AMENDED AND RESTATED WARRANT
Exhibit 4.7
THESE SECURITIES HAVE NOT BEEN REGISTERED UNDER THE SECURITIES ACT OF 1933, AS AMENDED, OR ANY STATE SECURITIES LAWS. THEY HAVE BEEN ACQUIRED SOLELY FOR INVESTMENT AND NOT WITH A VIEW TO, OR IN CONNECTION WITH, THE SALE OR DISTRIBUTION THEREOF. THEY MAY NOT BE SOLD, OFFERED FOR SALE, PLEDGED, HYPOTHECATED OR OTHERWISE DISTRIBUTED IN THE ABSENCE OF AN EFFECTIVE REGISTRATION STATEMENT RELATED THERETO OR AN EXEMPTION FROM REGISTRATION UNDER THE SECURITIES ACT OF 1933, AS AMENDED AND ANY APPLICABLE STATE SECURITIES LAWS.

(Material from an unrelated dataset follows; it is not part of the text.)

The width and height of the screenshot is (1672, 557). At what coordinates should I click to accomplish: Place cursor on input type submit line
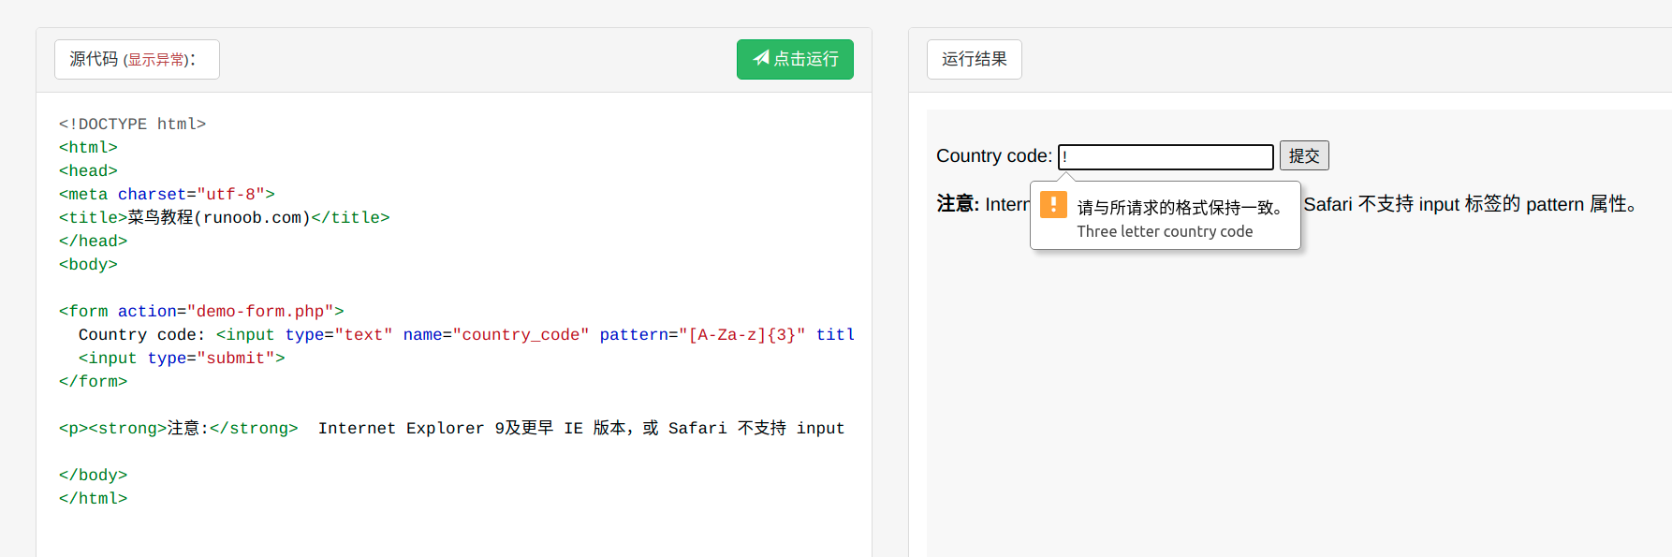tap(182, 358)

AMENDED AND RESTATED WARRANT
To Purchase Up To 797 Shares of Common Stock of ATX Group, Inc., a Delaware Corporation (“ATX Group”)

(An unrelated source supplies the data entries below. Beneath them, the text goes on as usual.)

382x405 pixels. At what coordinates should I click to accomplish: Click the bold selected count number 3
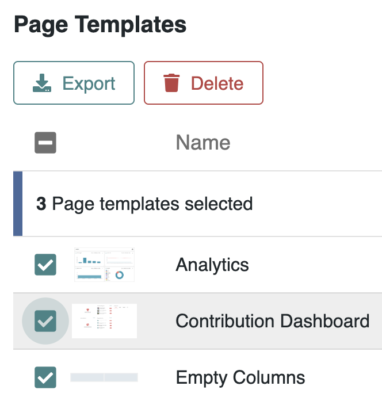pyautogui.click(x=41, y=204)
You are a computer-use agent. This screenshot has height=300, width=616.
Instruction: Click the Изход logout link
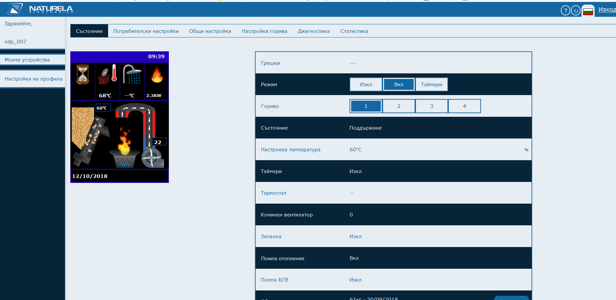click(x=606, y=10)
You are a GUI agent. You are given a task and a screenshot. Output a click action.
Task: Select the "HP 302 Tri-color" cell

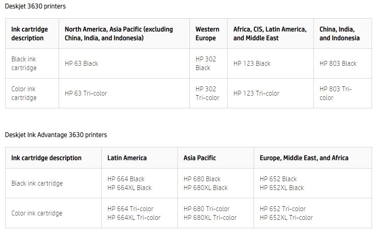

WHEREAS, ATX Technologies, Inc. (“ATX”) granted to Totally Everything, Inc. (“TE”) that certain Warrant, dated as of July 2, 1998, exercisable by TE for up to 2,857 shares of common stock of ATX, par value $.01 per share (“ATX Common Stock”) at a price of $1.75 per share, upon the terms and conditions set forth therein (the “Prior Warrant”), a copy of which is attached hereto as Exhibit A; and
WHEREAS, (i) ATX has effected a reorganization pursuant to which ATX became a wholly-owned subsidiary of ATX Group as a result of the merger of a wholly-owned subsidiary of ATX Group with and into ATX (the “ATX Reorganization”), pursuant to which each share of ATX Common Stock outstanding prior to the ATX Reorganization has been converted into the right to receive in exchange for such share of ATX Common Stock, 797 shares of common stock, par value $.01 per share, of ATX Group (the “ATX Group Common Stock”), and (ii) ATX has consummated (funded and closed) an underwritten public offering of shares of ATX Group Common Stock pursuant to a registration statement under the Securities Act of 1933, as amended (the “IPO”); and
WHEREAS, pursuant to the terms of Section 11 of the Prior Warrant and as a result of the ATX Reorganization, ATX Group has assumed the obligations of ATX under the Prior Warrant, which has been canceled and superceded by this Amended and Restated Warrant (the “Warrant”).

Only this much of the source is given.